The main weakness of the study is that the use of photographs is artificial when compared to the judgement ecology in a practice environment. The judgement decision was restricted to the visual appearance alone and therefore did not include patient risk factors. In addition, it was not possible to palpate the lesion, which forms an important part of any clinical examination. However, an in vivo study is problematic; the low prevalence of oral malignancy and PMD means that a large number of patients would need to be seen in a clinical environment to provide enough lesions in the study to satisfy the power calculation. In practice, the patients that present to PCDs and DH-Ts are predominantly healthy and so the number required to satisfy the parameters described in the power calculation above would be multiplied by the reciprocal of the prevalence of the rarest test condition (35 × 100/4.1 = 853 patients). A further weakness is that the study did not examine the ability of PCDs or DH-Ts to diagnose or manage benign oral mucosal lesions in primary care, only the ability to differentiate between these types of lesions. This would be an important extension. There were also some distinctions made about the classification of the different forms of oral lichen planus. For the purposes of this study, reticular lichen planus was deemed to be test negative, while erosive and atrophic lichen planus was classified as test positive. This was a pragmatic decision based on the heterogeneity of the evidence in the literature.30 However, this was made explicit at the start of the study in the orientation phase and would be the same for both clinical groups.
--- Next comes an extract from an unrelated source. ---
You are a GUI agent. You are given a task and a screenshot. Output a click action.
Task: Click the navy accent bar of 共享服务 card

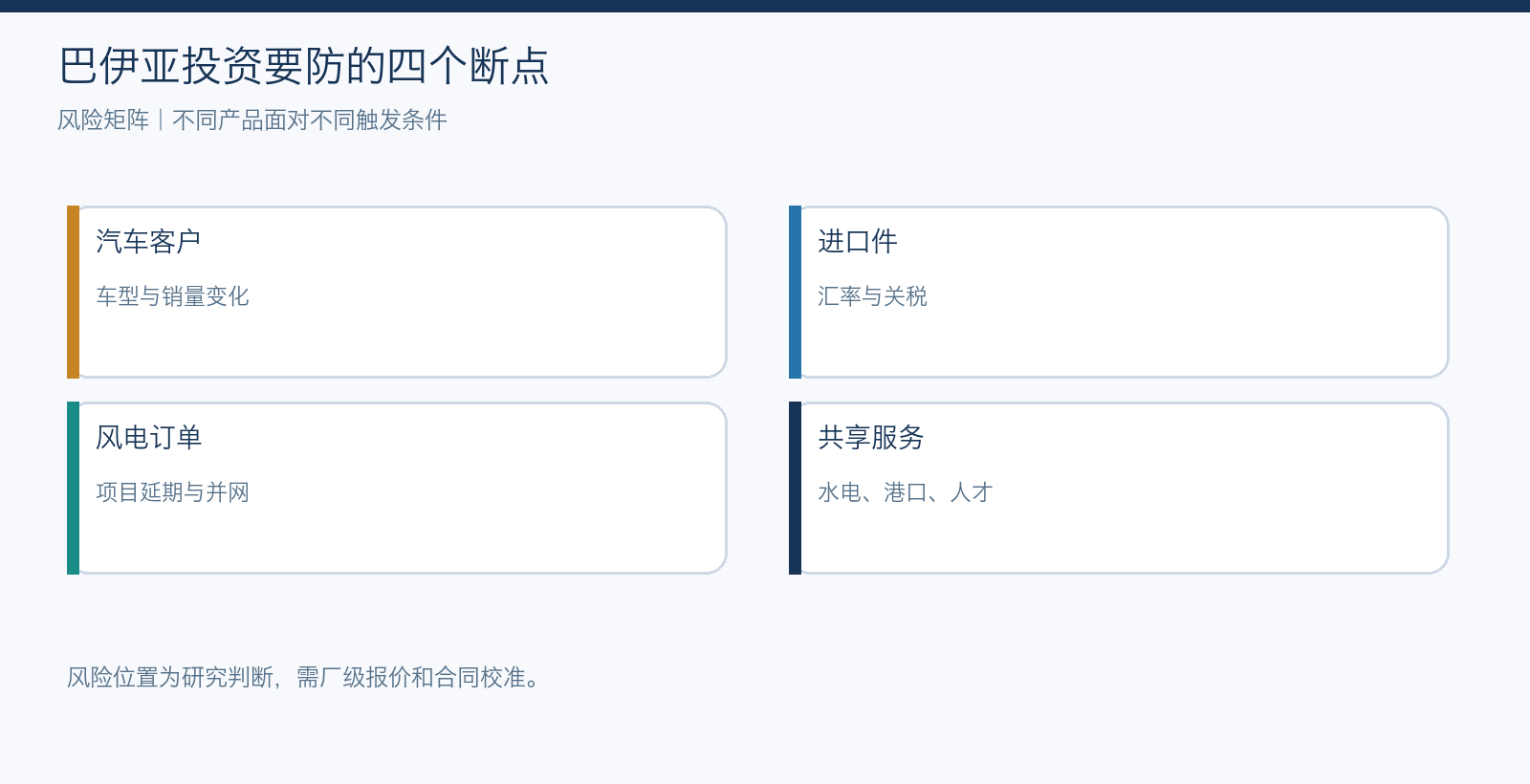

The importance of opportunistic screening for mouth cancer by the primary care dental team is not without its critique. The incidence of mouth cancer is relatively low in many developed countries13 and is lower still for regular attenders.31 In addition, the benefit of identifying early disease may not necessarily confer an prognostic advantage due to field change, for example, malignant transformation of mucosa previously unidentified by a screen.32,33 However, the five-year survival rate for mouth cancer has remained static and the most important determinants remain patient and diagnostic delay.34,35 Therefore, the need for all front-line health workers to remain vigilant to early disease remains important and was again emphasised by the update of the Cochrane systematic review.36 However, considerable heterogeneity remains in the behaviour of the dental team. MacPherson et al. reported that 63% of PCDs felt that they were not confident enough in their ability to screen and subsequent descriptive studies have found that many still focus on signs of advanced disease rather than PMD.37–41

The results from this study suggests that DH-Ts are comparable to PCDs in the detection of mouth cancer and PMDs and that these members of the dental profession should be considered as competent as PCDs in this aspect of front-line healthcare delivery. However, training remains paramount to reduce the variation observed within each group. Further research to explore the ability of DH-Ts to manage benign oral lesions is warranted.

CONCLUSION

DH-Ts performed comparably to PCDs in the detection of mouth cancer. This study confirms that DH-Ts should be considered as safe front-line healthcare workers with regard to mouth cancer. However, considerable heterogeneity was found within both groups of these dental professionals, which suggests training remains essential for all.

The study was supported by a small Colgate-Palmolive Research Award (£2,602) and facilitated by the North-Western Deanery. There was no competing interest that could have influenced the submitted work.